I want to track each webpage/record hit. I will do this by creating logs, and then batch processing the logs
If you are using either file based logging or database based logging, your biggest performance hit will be file/table locking. Basically, if client A and client B connects within a relatively small time frame, client B is stuck waiting for the lock to be released on the hits file/table before continuing.
The problem with a file based mechanism is that file locking is essential to ensure that your hits doesn't get corrupted. The only way around that is to implement a queue to do a delayed write to the file.
With database logging, you can at least do the following [MySQL using MyISAM]:
INSERT DELAYED INTO `hits` ...
See 12.2.5.2. INSERT DELAYED Syntax for more information.
Into file will be quicker, but into DB will be better.
As others mentioned - it depends on lots of things such as traffic, disk speed, etc. You'll have to test both the scenarios.
While testing MySQL, try both MyISAM and INNODB. In theory, Innodb will perform better as it has row level locking.
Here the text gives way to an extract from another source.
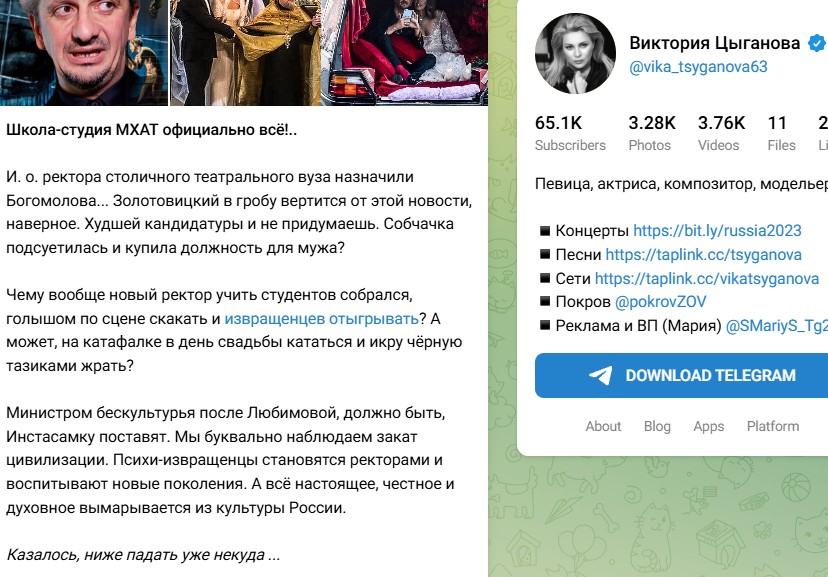Open the Platform footer link
The width and height of the screenshot is (828, 577).
coord(773,426)

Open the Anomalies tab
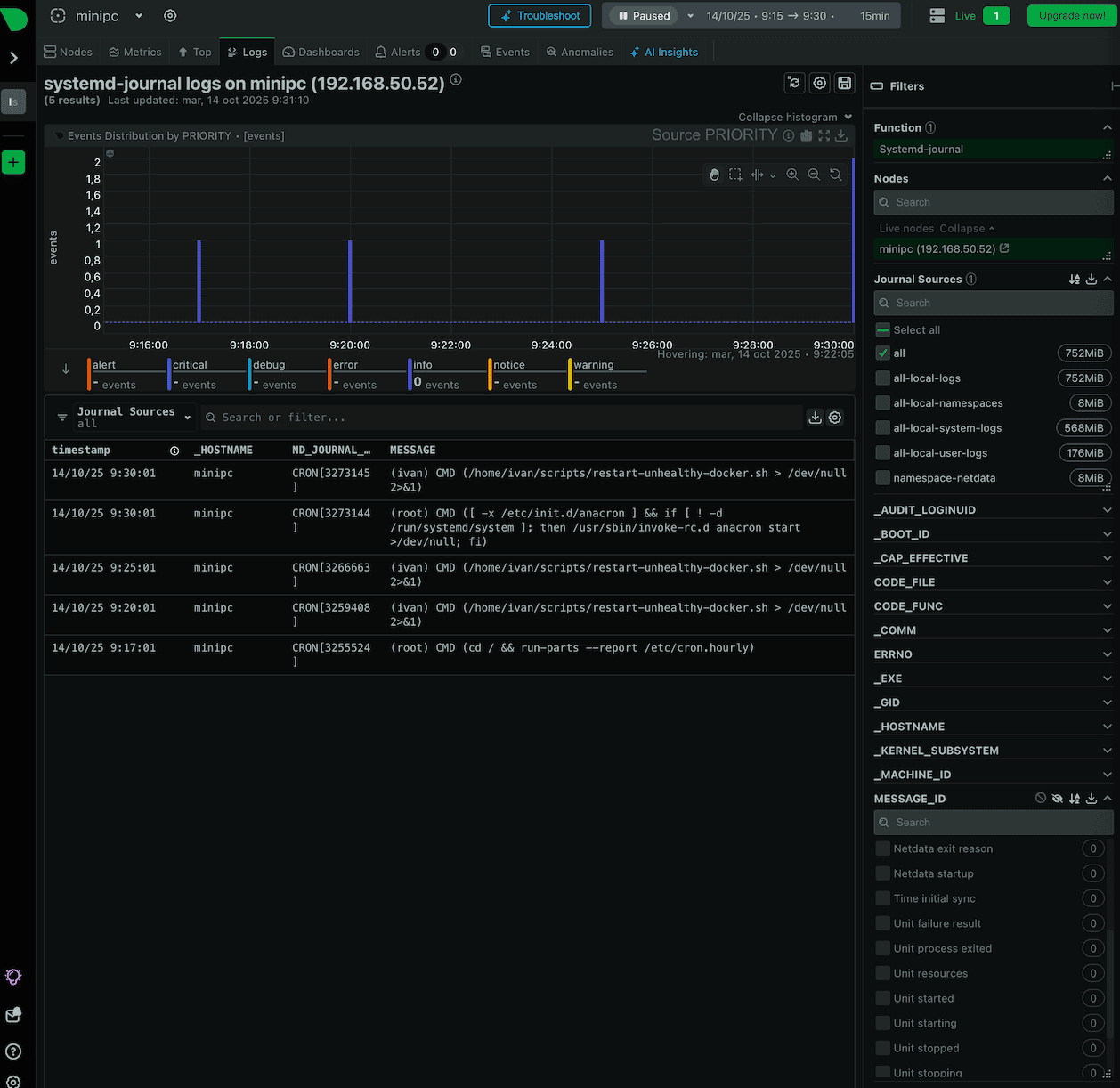click(580, 53)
I've done something similar. I log each record to a separate file, then I have a batch process that grabs the files, puts them into a tar file and uploads them to the central log server (in my case, S3 :)).
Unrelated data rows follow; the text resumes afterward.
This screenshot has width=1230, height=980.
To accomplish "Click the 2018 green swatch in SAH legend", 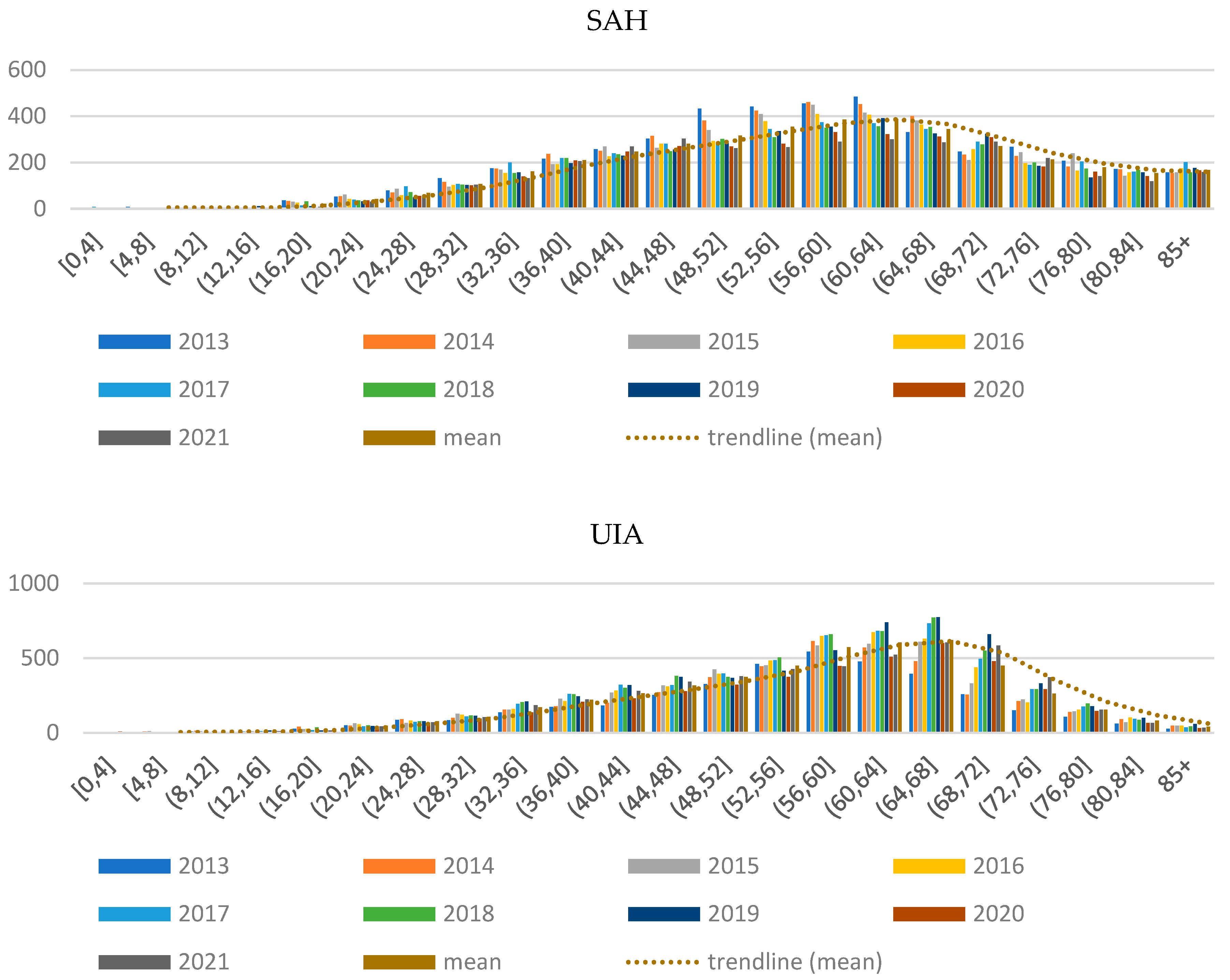I will click(x=399, y=389).
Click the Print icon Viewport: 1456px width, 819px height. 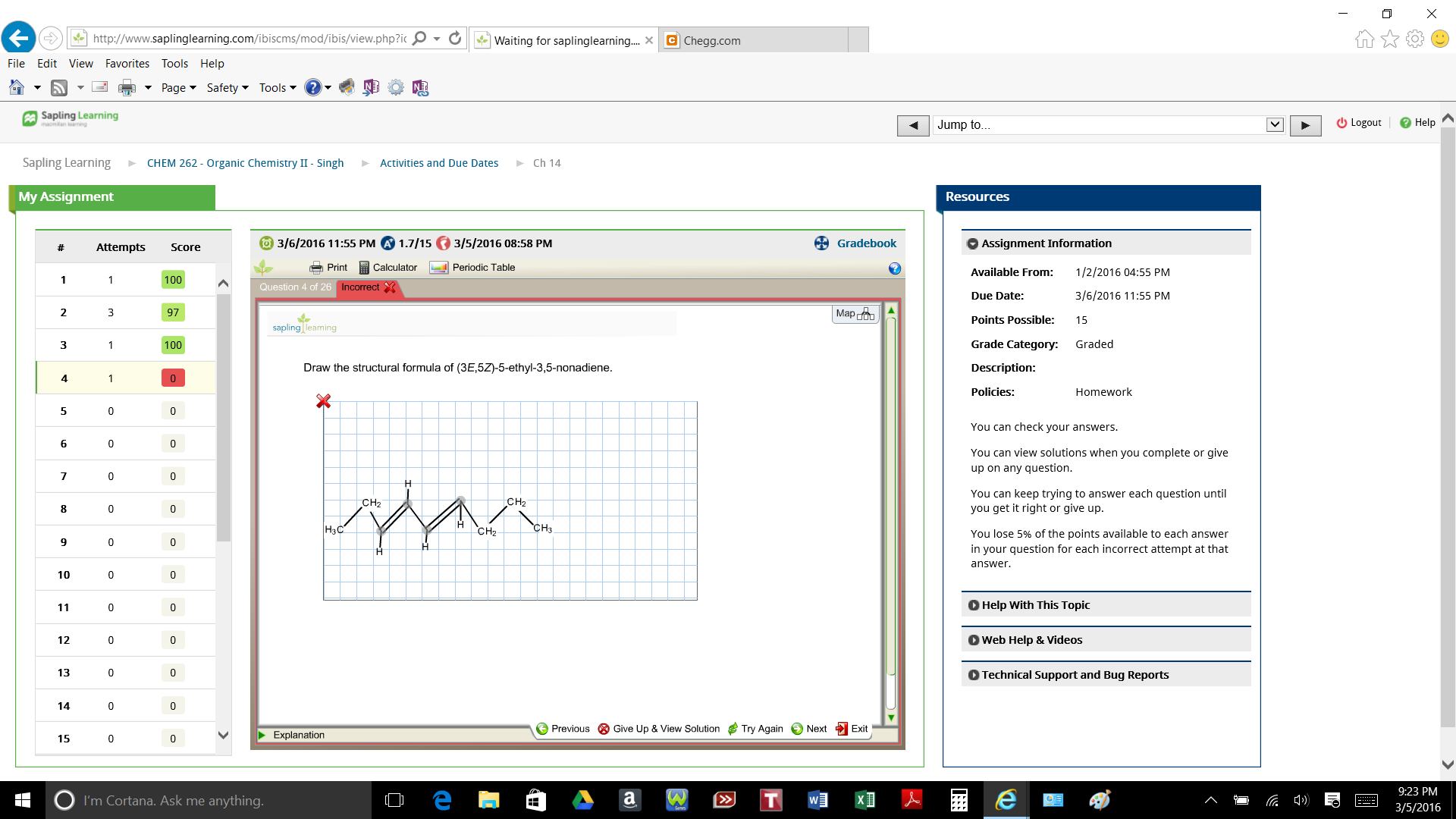(x=316, y=268)
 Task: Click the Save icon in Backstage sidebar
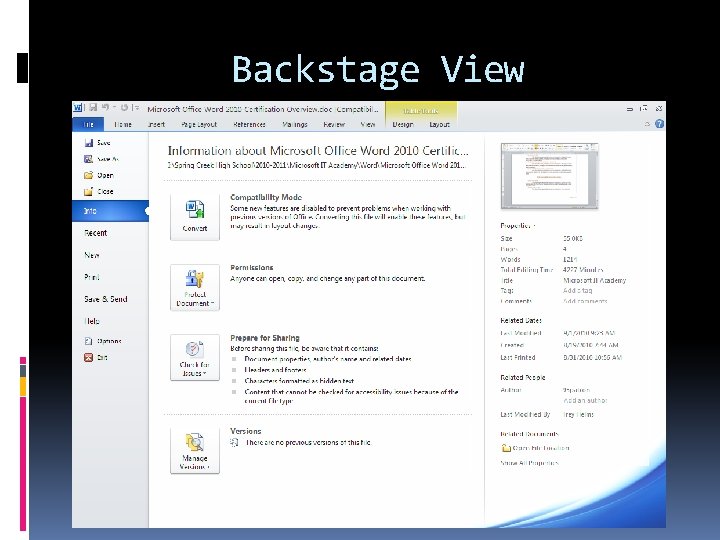tap(89, 143)
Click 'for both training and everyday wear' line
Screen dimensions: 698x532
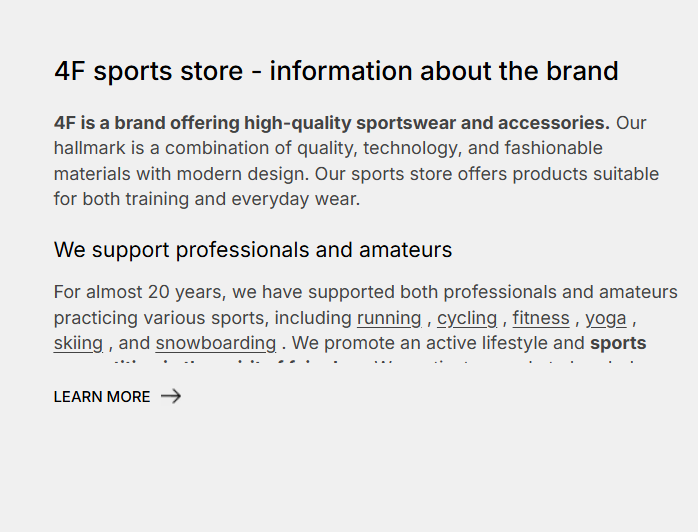(206, 199)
I generate random file names for each log entry. I do this to avoid locking files for rotation. It's really easy to archive/delete this way.
I use json as my log format instead of the typical white space delimited log files. This makes it easier to parse and add fields in the future. It also means it's easier for me to write an entry per file than appending multiple records per file.
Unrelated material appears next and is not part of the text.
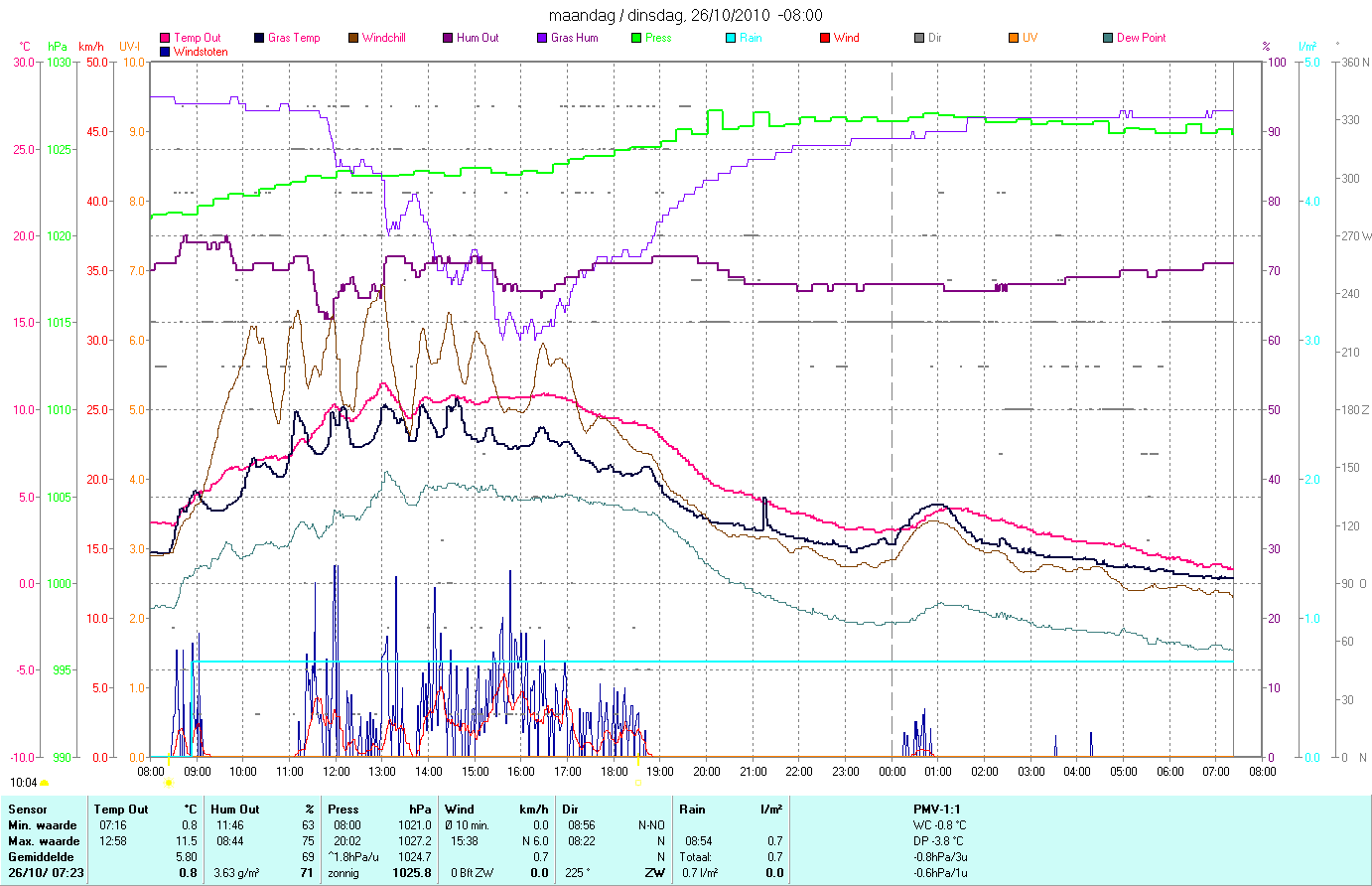Click the cyan Rain legend square

(731, 38)
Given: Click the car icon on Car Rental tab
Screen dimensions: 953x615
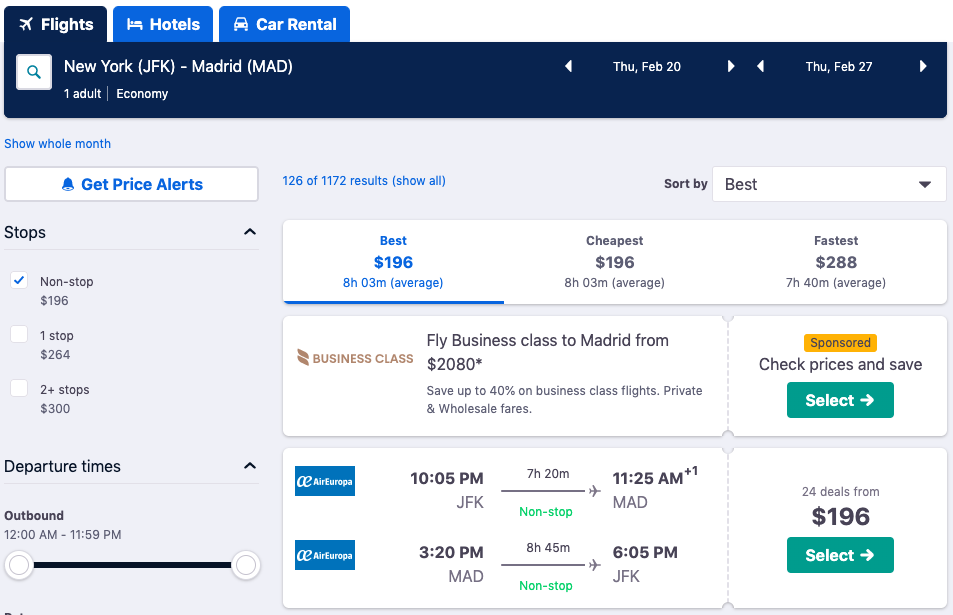Looking at the screenshot, I should point(242,24).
I've also used log4php+syslog-ng to centralize logging in real time. I have log4php log to syslog, which then forwards to the logs to my central server. This is really useful on larger clusters. One caveat is that there's a length limit to syslog messages, so you risk longer messages being truncated.
Write to file. Rotate logs.
Batch load the file to the database on a scheduled basis.
There are many, many reasons to choose this architecture -- ease of scaling (write to many logs, load them to db), lack of reliance on a SPOF in the database (if something goes wrong, you just accumulate logs for a while), ability to do cleaning and non-trivial parsing at load-time without burdening your production servers, and more.
If this is for a database driven site, why aren't you just using the built in logging capabilities of Apache or IIS, and a suitable reporting tool such as AWStats and beyond that, there's always Google Analytics
AWStats and webserver logging is my preference - you essentially get it for free anyway - even if you're not after traffic analysis, you could still consider parsing the Apache access log file yourself for whatever batch processing you need to do.